Convert the part of the material that runs from its start through the line containing "Image resolution: width=697" into a JSON list of strings, with one string per line and blank lines omitted.

(Data items)

╭──

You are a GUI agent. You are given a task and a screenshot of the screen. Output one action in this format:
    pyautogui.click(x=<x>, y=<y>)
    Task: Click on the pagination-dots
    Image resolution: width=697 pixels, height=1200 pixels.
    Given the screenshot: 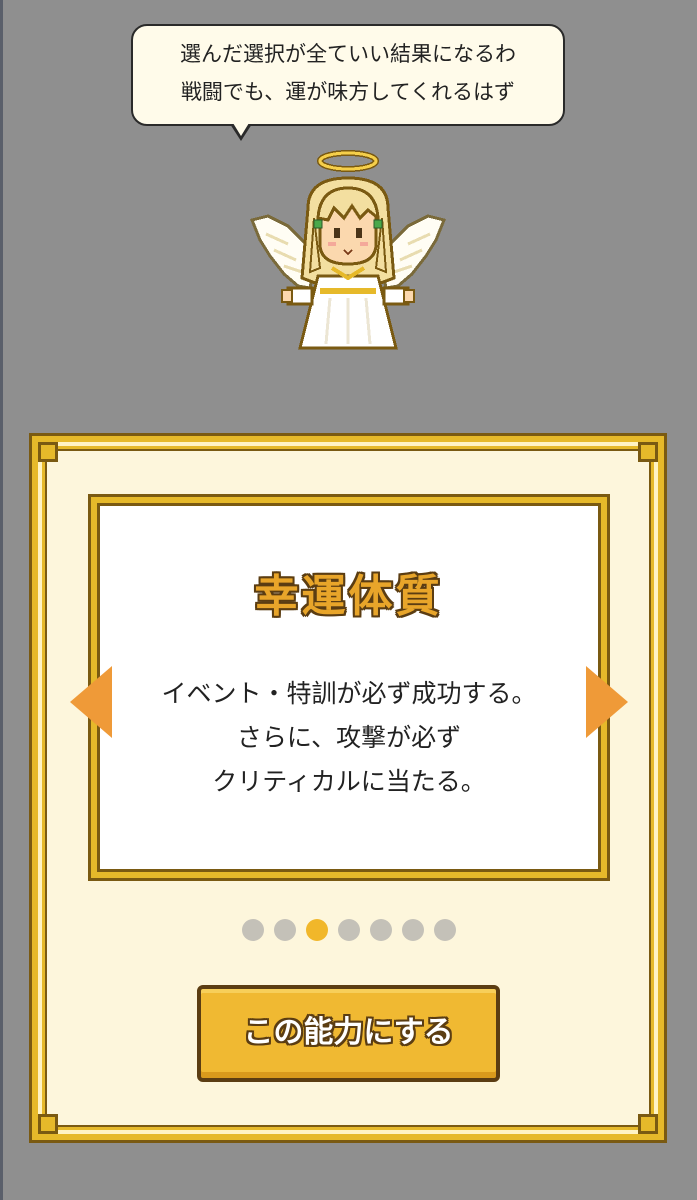 What is the action you would take?
    pyautogui.click(x=349, y=930)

╰──

- REPLY TO THE EXERCISE:
[
  "You are a GUI agent. You are given a task and a screenshot of the screen. Output one action in this format:",
  "    pyautogui.click(x=<x>, y=<y>)",
  "    Task: Click on the pagination-dots",
  "    Image resolution: width=697 pixels, height=1200 pixels."
]